**INSTRUCTIONS TO FOLLOW**
Once the line containing "トピック表示 (274, 147)" is found in the entries below, reproduce it and every line after it, stopping at and including the line containing "Mapa stránek (298, 2423)"; reproduce nothing else, and keep each line exact.

[Data items]
%%
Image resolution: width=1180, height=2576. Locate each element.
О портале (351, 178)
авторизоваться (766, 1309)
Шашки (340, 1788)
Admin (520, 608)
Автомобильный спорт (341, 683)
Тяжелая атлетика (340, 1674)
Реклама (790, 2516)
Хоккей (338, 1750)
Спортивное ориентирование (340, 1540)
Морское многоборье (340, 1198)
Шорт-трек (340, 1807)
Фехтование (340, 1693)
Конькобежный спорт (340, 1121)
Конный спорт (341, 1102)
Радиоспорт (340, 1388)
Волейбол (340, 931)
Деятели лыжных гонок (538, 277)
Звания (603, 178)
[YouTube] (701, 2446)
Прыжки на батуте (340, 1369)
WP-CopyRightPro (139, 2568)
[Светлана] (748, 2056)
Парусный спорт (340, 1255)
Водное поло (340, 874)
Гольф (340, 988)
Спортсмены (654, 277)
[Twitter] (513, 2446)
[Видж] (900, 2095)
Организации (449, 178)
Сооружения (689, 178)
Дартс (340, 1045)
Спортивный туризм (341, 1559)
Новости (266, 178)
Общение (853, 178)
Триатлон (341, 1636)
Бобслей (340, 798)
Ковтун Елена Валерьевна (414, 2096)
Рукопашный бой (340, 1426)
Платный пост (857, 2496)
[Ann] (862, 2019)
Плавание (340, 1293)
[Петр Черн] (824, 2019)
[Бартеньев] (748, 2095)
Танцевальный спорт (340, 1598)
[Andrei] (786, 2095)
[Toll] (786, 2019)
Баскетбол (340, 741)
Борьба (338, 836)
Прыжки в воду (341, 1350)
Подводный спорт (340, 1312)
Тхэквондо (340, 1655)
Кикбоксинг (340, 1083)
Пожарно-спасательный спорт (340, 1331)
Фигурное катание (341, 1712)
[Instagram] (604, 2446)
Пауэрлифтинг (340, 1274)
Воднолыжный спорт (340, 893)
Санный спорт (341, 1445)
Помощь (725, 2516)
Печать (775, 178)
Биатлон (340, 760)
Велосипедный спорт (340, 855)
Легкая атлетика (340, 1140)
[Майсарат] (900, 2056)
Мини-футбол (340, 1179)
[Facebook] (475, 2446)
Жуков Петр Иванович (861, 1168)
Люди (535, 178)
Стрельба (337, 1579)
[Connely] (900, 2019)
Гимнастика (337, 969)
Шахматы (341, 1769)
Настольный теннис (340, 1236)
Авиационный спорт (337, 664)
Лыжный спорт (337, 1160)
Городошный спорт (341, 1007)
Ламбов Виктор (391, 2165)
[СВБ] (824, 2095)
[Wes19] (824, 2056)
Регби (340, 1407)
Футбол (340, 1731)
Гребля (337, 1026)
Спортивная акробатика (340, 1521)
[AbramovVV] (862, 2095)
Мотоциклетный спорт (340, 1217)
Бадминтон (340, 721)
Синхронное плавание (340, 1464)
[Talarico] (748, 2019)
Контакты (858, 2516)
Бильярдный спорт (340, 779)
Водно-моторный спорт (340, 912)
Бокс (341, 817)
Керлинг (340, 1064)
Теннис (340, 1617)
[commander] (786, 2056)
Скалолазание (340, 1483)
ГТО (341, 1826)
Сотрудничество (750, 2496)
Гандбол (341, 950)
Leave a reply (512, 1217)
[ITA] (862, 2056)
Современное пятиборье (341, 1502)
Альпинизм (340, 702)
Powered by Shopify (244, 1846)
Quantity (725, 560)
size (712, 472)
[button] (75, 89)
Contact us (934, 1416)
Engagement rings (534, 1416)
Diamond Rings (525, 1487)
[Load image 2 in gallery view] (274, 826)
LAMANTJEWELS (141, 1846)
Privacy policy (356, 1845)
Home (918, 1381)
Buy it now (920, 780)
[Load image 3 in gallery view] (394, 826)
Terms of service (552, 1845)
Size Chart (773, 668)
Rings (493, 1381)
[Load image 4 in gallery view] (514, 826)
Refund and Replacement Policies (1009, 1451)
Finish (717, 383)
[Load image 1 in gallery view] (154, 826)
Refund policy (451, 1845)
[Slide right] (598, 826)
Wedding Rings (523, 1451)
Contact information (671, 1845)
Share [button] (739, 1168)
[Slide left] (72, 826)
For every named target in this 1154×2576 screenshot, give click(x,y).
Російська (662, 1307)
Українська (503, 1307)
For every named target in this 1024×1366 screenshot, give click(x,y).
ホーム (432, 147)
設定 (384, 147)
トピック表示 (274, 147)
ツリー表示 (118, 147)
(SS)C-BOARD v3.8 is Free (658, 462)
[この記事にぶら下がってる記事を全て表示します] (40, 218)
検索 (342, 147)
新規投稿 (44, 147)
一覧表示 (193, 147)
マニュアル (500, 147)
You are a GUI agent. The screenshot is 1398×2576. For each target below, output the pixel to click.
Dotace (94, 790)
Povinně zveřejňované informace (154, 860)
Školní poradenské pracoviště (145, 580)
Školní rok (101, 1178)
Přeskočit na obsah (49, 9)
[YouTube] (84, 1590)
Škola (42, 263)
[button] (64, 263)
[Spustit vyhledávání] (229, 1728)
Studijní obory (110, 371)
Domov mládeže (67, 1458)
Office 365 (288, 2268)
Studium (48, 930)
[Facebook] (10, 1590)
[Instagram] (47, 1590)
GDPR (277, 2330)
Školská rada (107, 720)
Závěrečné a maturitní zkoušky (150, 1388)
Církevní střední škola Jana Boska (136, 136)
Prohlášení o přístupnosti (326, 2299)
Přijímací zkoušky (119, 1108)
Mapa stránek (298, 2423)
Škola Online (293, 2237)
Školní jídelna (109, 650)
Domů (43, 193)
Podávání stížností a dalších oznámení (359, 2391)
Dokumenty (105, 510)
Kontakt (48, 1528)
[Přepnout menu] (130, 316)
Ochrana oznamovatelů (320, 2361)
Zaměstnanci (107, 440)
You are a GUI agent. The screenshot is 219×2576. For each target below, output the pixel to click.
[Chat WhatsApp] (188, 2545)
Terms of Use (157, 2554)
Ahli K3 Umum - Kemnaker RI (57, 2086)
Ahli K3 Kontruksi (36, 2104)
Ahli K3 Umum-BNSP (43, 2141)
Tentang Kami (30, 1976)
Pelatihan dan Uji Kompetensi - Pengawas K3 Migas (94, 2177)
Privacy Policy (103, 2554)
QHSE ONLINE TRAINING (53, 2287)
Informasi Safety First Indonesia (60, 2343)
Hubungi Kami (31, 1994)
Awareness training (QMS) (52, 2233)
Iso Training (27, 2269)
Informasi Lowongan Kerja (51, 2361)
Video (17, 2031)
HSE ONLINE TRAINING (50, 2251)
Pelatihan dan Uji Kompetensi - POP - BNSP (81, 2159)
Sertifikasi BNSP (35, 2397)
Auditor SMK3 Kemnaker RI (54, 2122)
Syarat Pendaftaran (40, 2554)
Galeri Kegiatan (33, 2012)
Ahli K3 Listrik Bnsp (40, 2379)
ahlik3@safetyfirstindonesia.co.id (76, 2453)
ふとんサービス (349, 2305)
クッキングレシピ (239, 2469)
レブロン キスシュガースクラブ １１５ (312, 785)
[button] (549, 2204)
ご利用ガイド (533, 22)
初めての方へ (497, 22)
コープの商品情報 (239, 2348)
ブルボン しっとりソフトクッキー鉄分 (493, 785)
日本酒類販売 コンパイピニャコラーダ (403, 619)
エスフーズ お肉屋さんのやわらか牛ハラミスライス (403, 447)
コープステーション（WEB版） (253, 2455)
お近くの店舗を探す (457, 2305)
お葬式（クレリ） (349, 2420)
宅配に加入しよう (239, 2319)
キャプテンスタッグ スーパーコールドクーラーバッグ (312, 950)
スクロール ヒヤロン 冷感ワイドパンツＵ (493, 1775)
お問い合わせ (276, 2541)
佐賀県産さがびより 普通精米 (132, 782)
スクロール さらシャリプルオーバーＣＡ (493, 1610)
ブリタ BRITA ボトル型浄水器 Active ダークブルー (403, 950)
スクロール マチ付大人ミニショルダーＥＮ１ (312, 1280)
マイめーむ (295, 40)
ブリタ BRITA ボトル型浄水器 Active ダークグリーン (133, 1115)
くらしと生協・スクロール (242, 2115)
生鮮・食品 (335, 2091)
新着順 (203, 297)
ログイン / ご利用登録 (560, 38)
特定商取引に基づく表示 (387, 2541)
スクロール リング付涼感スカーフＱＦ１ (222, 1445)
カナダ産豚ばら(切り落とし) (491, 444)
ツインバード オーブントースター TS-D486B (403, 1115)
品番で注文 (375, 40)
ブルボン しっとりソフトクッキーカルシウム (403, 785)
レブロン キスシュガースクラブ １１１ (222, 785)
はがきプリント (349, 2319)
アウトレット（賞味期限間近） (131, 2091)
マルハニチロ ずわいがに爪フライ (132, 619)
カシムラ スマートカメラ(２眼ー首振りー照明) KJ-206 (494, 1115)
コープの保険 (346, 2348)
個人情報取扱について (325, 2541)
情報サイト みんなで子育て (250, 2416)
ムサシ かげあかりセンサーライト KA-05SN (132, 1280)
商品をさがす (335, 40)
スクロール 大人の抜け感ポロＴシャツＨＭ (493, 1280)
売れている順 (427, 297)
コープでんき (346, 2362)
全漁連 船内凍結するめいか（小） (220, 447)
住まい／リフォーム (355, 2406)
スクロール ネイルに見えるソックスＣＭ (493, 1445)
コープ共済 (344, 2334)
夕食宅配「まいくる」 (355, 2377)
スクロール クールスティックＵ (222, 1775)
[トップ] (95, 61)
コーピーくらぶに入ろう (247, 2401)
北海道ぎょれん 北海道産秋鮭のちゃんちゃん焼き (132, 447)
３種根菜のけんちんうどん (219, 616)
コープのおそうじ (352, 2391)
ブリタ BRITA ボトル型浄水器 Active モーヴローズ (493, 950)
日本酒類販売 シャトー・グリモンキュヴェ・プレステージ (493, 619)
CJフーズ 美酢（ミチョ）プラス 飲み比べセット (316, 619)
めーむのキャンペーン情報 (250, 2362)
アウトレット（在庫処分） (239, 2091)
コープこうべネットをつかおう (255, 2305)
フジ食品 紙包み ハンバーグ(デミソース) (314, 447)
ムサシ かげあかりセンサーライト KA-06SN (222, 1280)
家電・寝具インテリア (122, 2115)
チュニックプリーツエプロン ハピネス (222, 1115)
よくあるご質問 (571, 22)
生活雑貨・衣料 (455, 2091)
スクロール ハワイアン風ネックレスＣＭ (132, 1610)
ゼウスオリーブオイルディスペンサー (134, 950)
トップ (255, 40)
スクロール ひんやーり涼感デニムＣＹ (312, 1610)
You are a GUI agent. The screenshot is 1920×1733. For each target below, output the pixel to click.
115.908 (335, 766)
%%
**ANSWER TO THIS EXERCISE**
トピック表示 (274, 147)
ツリー表示 (118, 147)
(SS)C-BOARD v3.8 is Free (658, 462)
[この記事にぶら下がってる記事を全て表示します] (40, 218)
検索 (342, 147)
新規投稿 (44, 147)
一覧表示 (193, 147)
マニュアル (500, 147)
You are a GUI agent. The screenshot is 1398×2576. For each target below, output the pixel to click.
Dotace (94, 790)
Povinně zveřejňované informace (154, 860)
Školní poradenské pracoviště (145, 580)
Školní rok (101, 1178)
Přeskočit na obsah (49, 9)
[YouTube] (84, 1590)
Škola (42, 263)
[button] (64, 263)
[Spustit vyhledávání] (229, 1728)
Studijní obory (110, 371)
Domov mládeže (67, 1458)
Office 365 (288, 2268)
Studium (48, 930)
[Facebook] (10, 1590)
[Instagram] (47, 1590)
GDPR (277, 2330)
Školská rada (107, 720)
Závěrečné a maturitní zkoušky (150, 1388)
Církevní střední škola Jana Boska (136, 136)
Prohlášení o přístupnosti (326, 2299)
Přijímací zkoušky (119, 1108)
Mapa stránek (298, 2423)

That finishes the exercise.